> [SET TASK 1]
In the article on the AUJS meeting with the Education Minister, which Labor MP joined the student leaders and Jason Clare?
> [SET TASK 2]
Carry on the article about the AUJS meeting with the Education Minister, picking up after its last sentence.

> [TEXT PASSAGE]
-- Start --

AUJS meets with Education Minister
Key AUJS student leaders have met with Federal Education Minister Jason Clare and Labor MP Josh Burns to address the troubling escalation of antisemitism on university campuses nationwide over the past seven months.
During the meeting, students shared harrowing experiences, highlighting countless instances of overt discrimination, intimidation, exclusion, bullying, and harassment faced by Jewish students.
In a statement, AUJS pointed out: “In July 2023, we warned the Minister and university leadership about rising antisemitism following the release of the Jewish University Experience Survey. Despite assurances these concerns would be addressed, Jewish students have seen no evidence of any decisive action by universities or government. As a result, Jewish students are significantly less safe than a year ago.
We emphasised to the Minister that we support peaceful protests on campus, which is a fundamental right. However, we demanded clear red lines to address rising antisemitism, including clear guidance that hate speech must not be tolerated on campuses and that nefarious non-student actors must be kept off campus.

-- End --

Pointing records for screenshots and pages:
-- Start --

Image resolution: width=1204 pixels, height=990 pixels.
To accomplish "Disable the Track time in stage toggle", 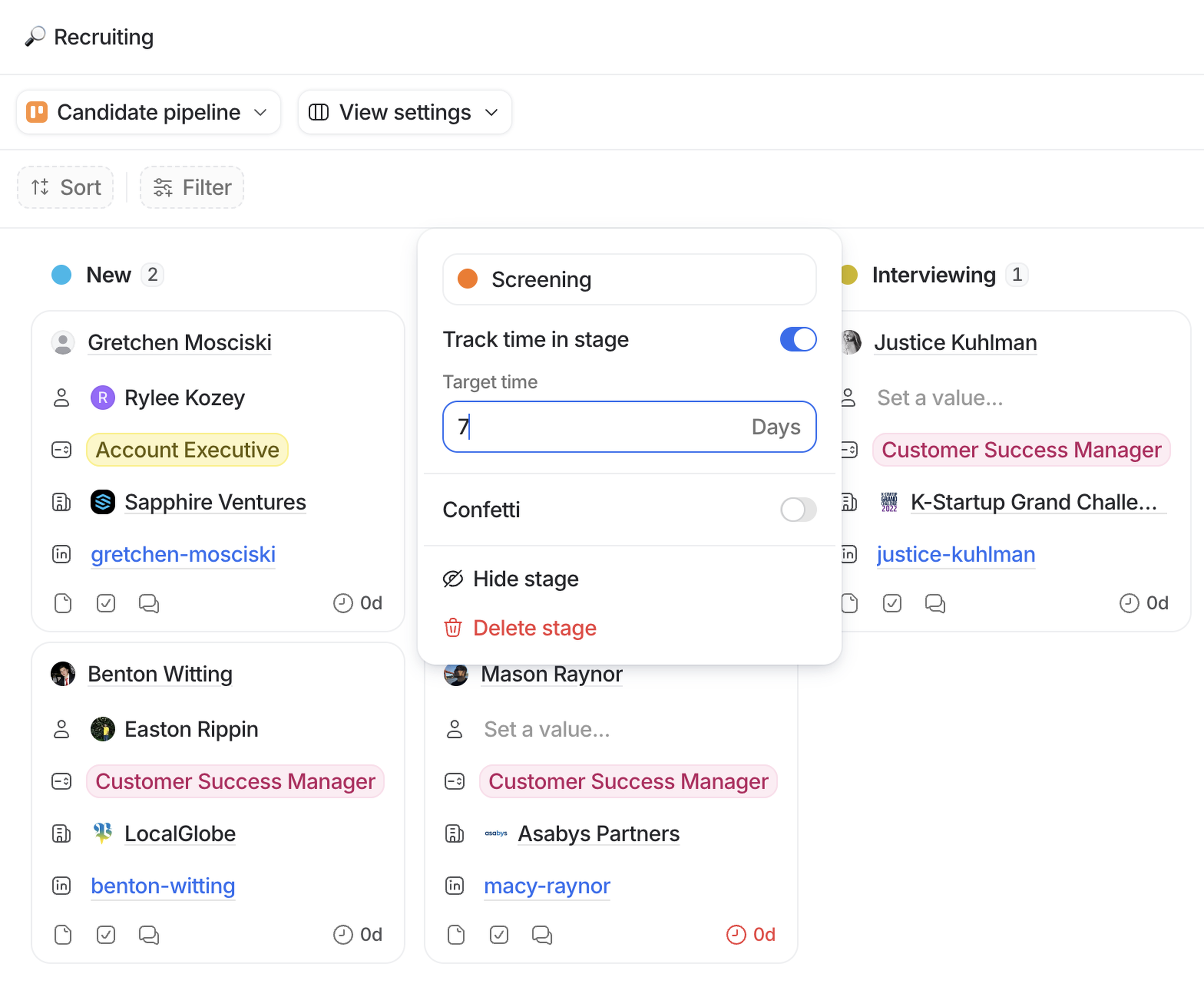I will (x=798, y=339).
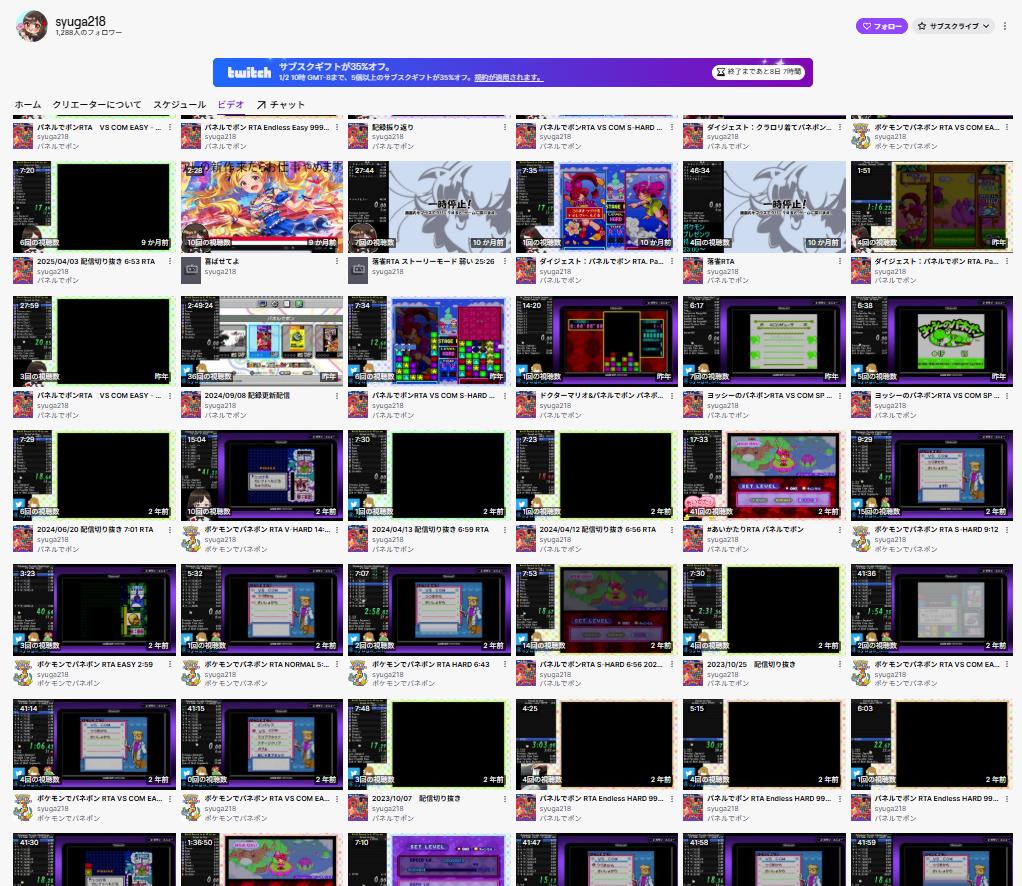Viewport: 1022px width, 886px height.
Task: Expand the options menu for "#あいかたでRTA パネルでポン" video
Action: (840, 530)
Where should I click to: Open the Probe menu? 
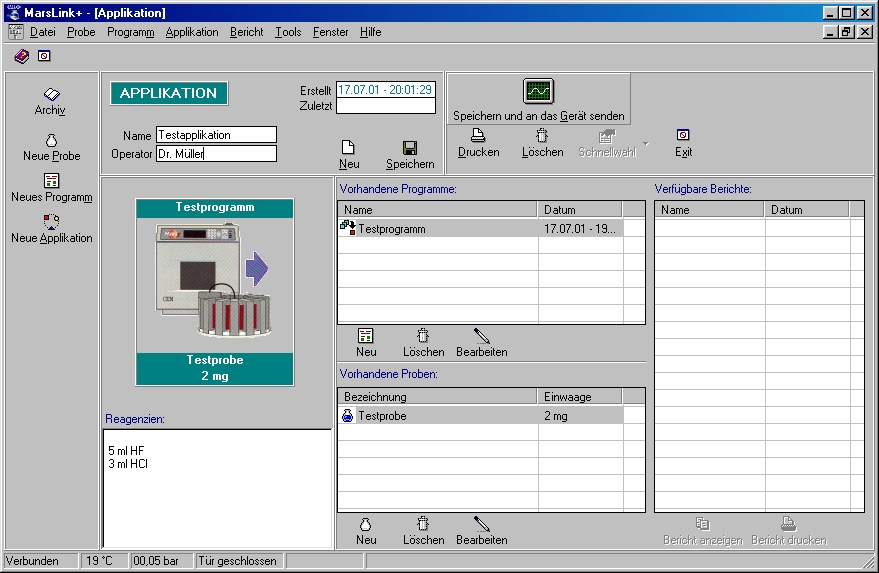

-- End --

> [ANSWER 1]
Josh Burns

> [ANSWER 2]
We made it clear that the AUJS is of the view that phrases that promote violence and hate and are widely and reasonably perceived as threatening to Jewish students clearly constitute hate speech and vilification. We share the Prime Minister’s view that the chant “from the river to the sea” is an extremely violent statement that has no place on Australia’s streets or university campuses. This extends to other violent and hateful speech, such as ‘globalise the Intifada’, open calls of support for Hamas, as well as disparaging use of the term Zionist and calls for ‘Zionists to get off campus’.
We raised these concerns directly with the Minister and called on him to explicitly call out these offensive statements as antisemitic and examples of hate speech. We also requested the Minister urgently bring University leadership together to enforce existing policies that are meant to protect all students.
Minister Clare expressed solidarity with affected Jewish students, reaffirming the government’s commitment to ensuring the safety and well-being of every individual within the university system. The Minister committed to working closely with AUJS on an ongoing basis and centring Jewish voices in a national response to urgently address the rise in antisemitism, vilification and harassment at Australian universities.
AUJS president Noah Levan said: “Minister Clare and university leadership must urgently and definitively implement measures to combat this surge of vilification and hatred on our campuses.
In order to uphold the rights of Jewish students, universities must decisively enforce their policies to bring an end to this wave of hate speech and racial vilification. Praising terrorist organisations, and chanting for ‘intifada’- which is a call for violence – has absolutely no place at an Australian university campus.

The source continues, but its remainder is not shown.